Beginning in 2020, any contractor or subcontractor doing business with the Department of Defense will be required to undergo a third-party audit of their cybersecurity maturity under the framework of the Cybersecurity Maturity Model Certification (CMMC). Although some important details and requirements are still being defined, here’s what you need to know to start preparing today:
- There are five levels of certification requirements that build on each other. Achieving certification for any level means that you have met all controls for the lower levels as well.
- The DoD expects that the majority of the ~350,000 vendors in their supply chain will only need to meet Level 1 certification, which includes 17 basic (and low cost) controls. A Level 1 audit is expected to take 1-2 hours and cost less than $3,000.
- If your organization provides (or plans to provide) services to the DoD requiring access to Controlled Unclassified Information (CUI), it is likely that your requirement will be for a Level 3 audit. Unlike a Level 1 audit, Level 3 requires 130 controls and ongoing management of the security environment.
- Once you have completed an organizational audit from a certified independent 3rd party organization, your audit is good for all DoD contracts.
- Your CMMC audit must be completed at the time of the contract award (not at the time of the contract bid).

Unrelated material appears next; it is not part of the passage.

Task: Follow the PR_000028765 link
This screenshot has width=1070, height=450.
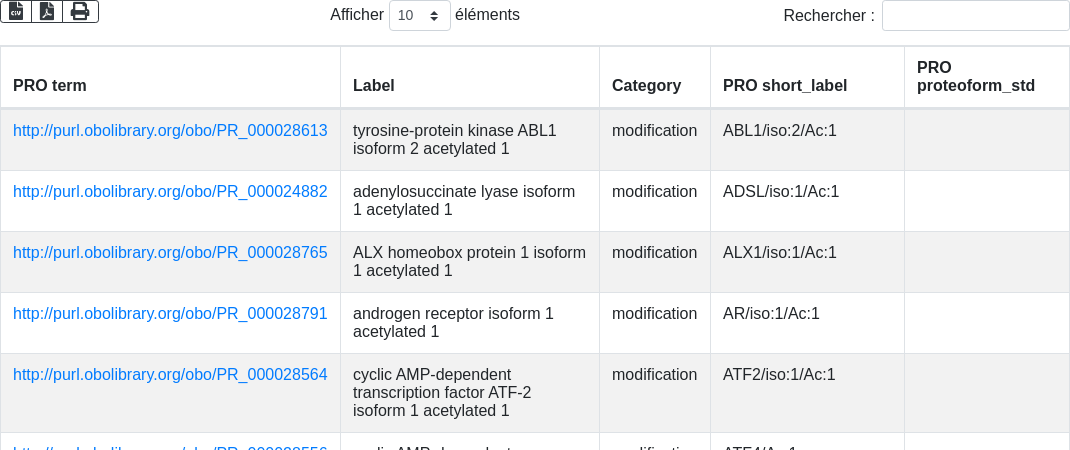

- Many unknowns still exist for the certification process, but as of April 2020 there are NO certified auditing organizations or certified auditors. The CMMC Accreditation Body is still in the process of defining the requirements for both of these.
- Unlike previous ‘self-certification’ requirements as a DoD contractor, the CMMC certification process does not allow for Plan of Action and Milestones (POA&Ms). A single unmet control will result in a lower level of certification.

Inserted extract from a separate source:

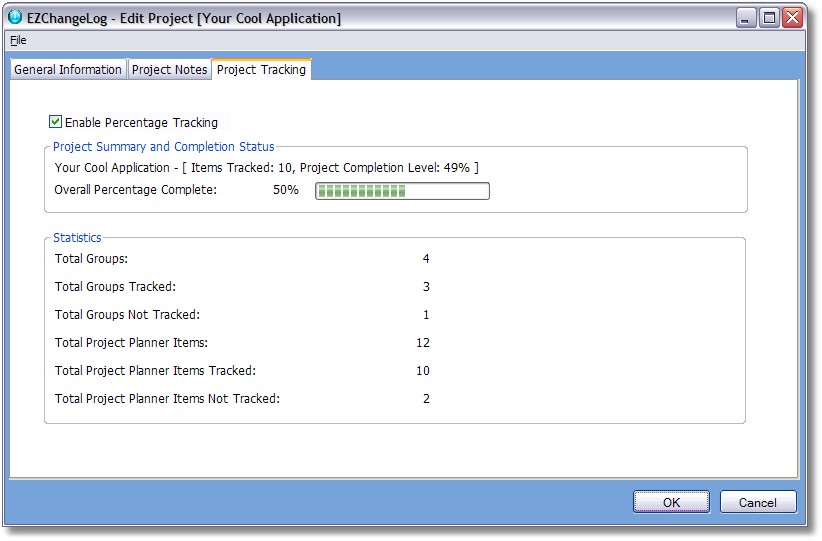Open the File menu
Viewport: 822px width, 541px height.
[18, 40]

- In June 2020, expect to see ‘Pathfinder’ RFIs published for select contracts. These RFIs will be used by the CMMC Accreditation Body to refine the certification and audit process before the planned implementation in September 2020.

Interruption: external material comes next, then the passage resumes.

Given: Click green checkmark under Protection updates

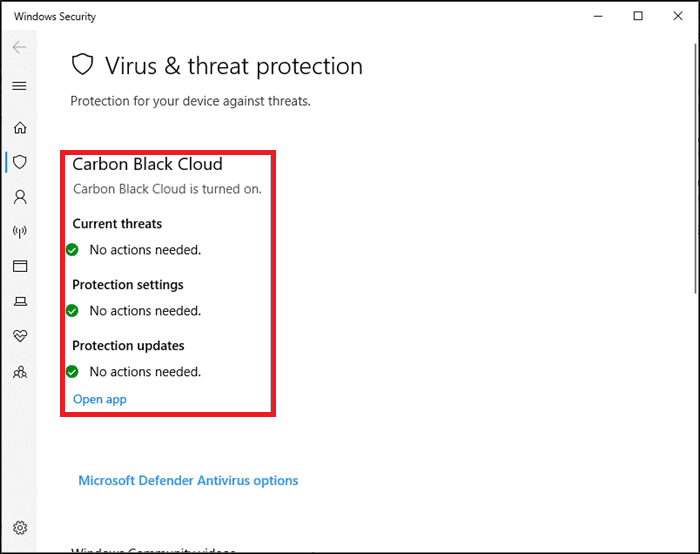Looking at the screenshot, I should click(72, 372).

Because the content of the CMMC controls are published, you can begin preparing your organization today for your upcoming audit. Having your organization assessed for cybersecurity maturity against the CMMC framework – either by an internal or external resource – is a critical first step to identify any gaps you may have that need remediation prior to your CMMC audit. Remediation efforts that are implemented now will both improve your security posture and prepare you to produce the evidence and artifacts that your auditor will be looking for.